*Quoted passage*.
<<<<

# My Nissan's Rollin!



## ready2hunt (Aug 28, 2013)

Hi all! So in the past 3 months, I have devoted every free hour to my 1986 Nissan 720 4x4. I haven't posted much here, but have learned tons from trolling and reading. For the most part, I have done the following, 3" body lift, 3" suspension lift, new shocks, new timing chain, cam sprocket, crank sprocket, tensioner, guides, weber carb, plugs, wires, exhaust, steering column, battery, seats, door panels, counsel, carpet, clutch, slave cylinder, throw out bearings, roll pan, tires and wheels, tons of miscellaneous parts. 

I have attached a before and after photo, for anyone that cares.

Before









After









I do have a question, and hopefully someone will chime in. It does have some valve noise, at all time, no biggie. Maybe an adjustment will cure that, but I'm not really worried, sounds like a 22R. BUT, when I get it at a high rpm, or if I'm at a higher rmp in 3rd gear and feather the throttle, I get a different type of clatter. I do believe it's valve clatter, but not sure. It sounds KIND OF like rods, but it's in the top end, and usually at high rpm. Will adjusting the valve lash help that, or is it something more? It has 202k on it, and other than that, it runs great. I do have another truck, bad bottom end, with only 174k on it, and am possibly think about just doing a head swap.....

What do you guys think about the high rmp clatter?


----------



## smj999smj (Jan 1, 2006)

it's hard to say without being able to hear the noise for oneself. Adjusting the valves is pretty easy on that engine (easier before you lifted it!), so I would suggest starting there and see if the noise goes away.


----------

>>>>

*Parts of the exercise*.
1. According to the forum thread, how many miles does the truck being worked on have?
2. Quote the forum thread word for word, from "## smj999smj (Jan" up to and including "noise goes away.".

*Supplied information*.
<<<<

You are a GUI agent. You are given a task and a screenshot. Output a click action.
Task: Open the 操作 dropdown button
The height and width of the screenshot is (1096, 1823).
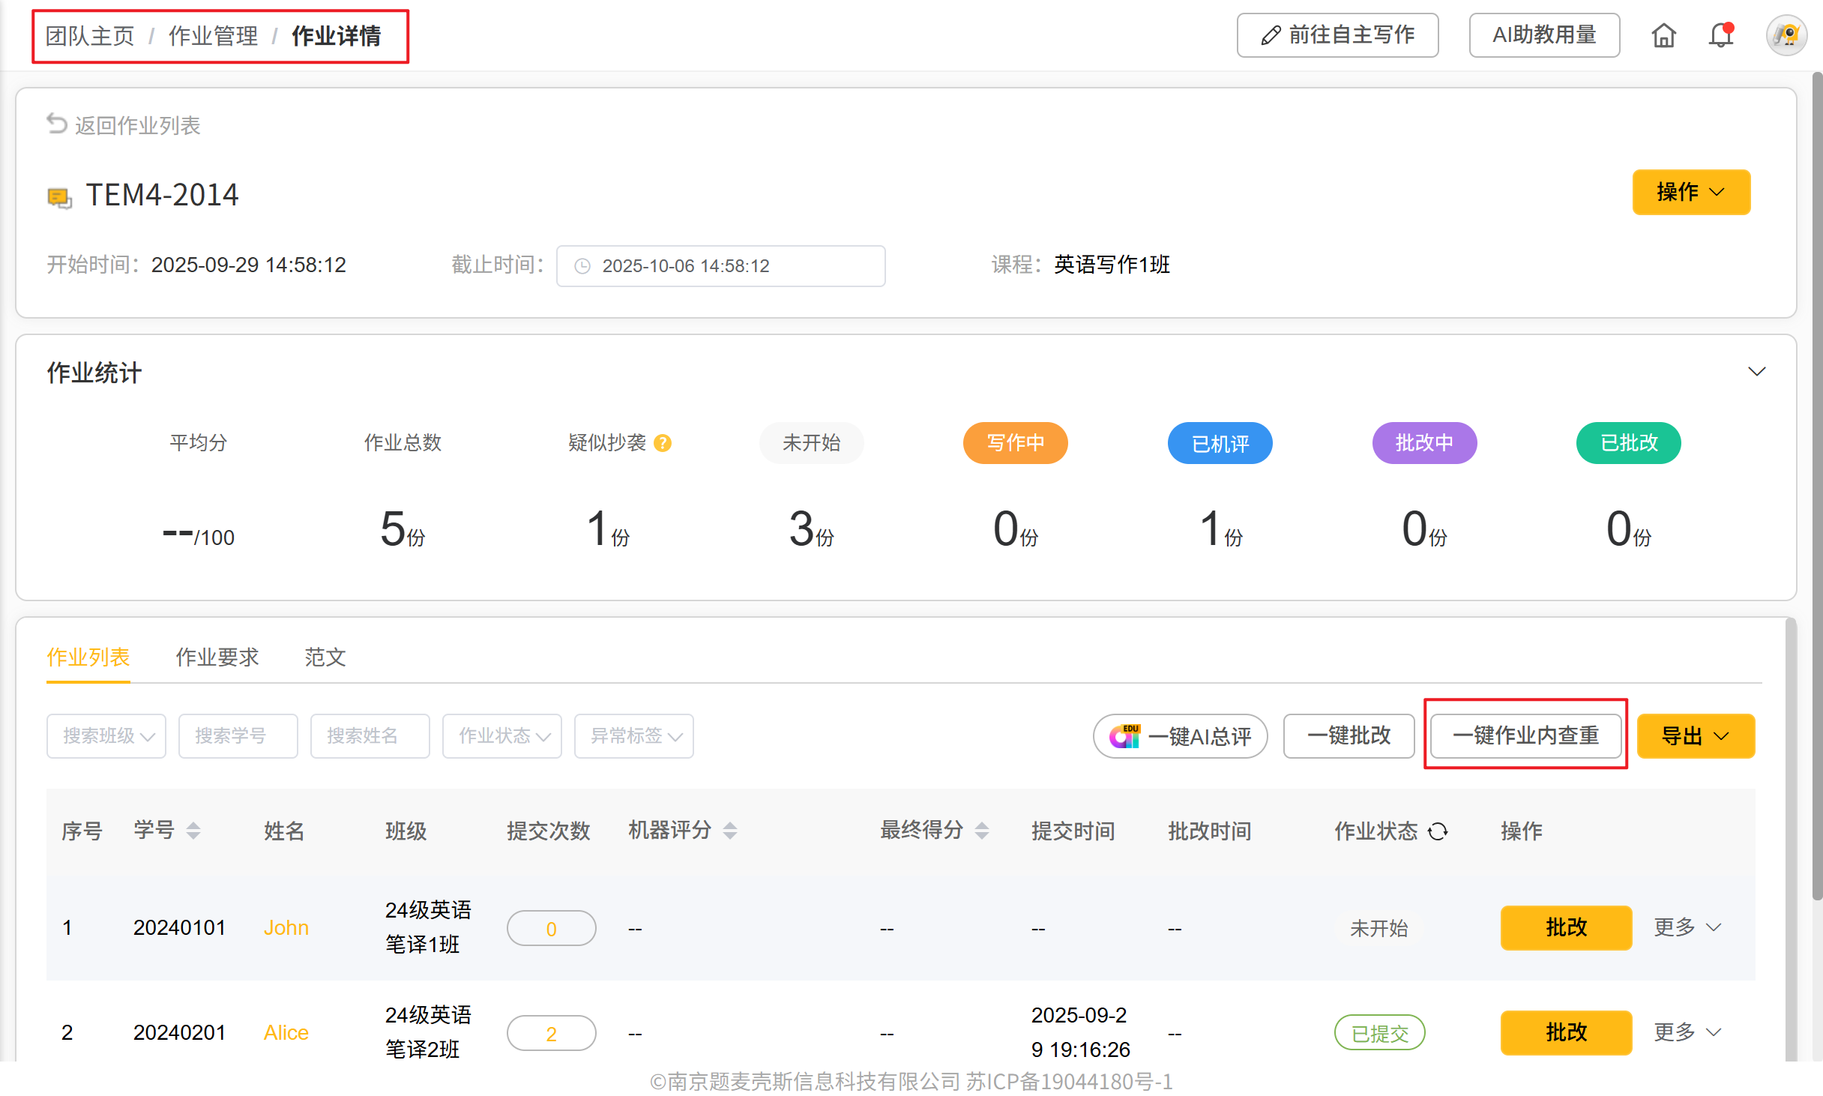click(x=1691, y=193)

>>>>

*Task responses*.
1. 202k

2.
## smj999smj (Jan 1, 2006)

it's hard to say without being able to hear the noise for oneself. Adjusting the valves is pretty easy on that engine (easier before you lifted it!), so I would suggest starting there and see if the noise goes away.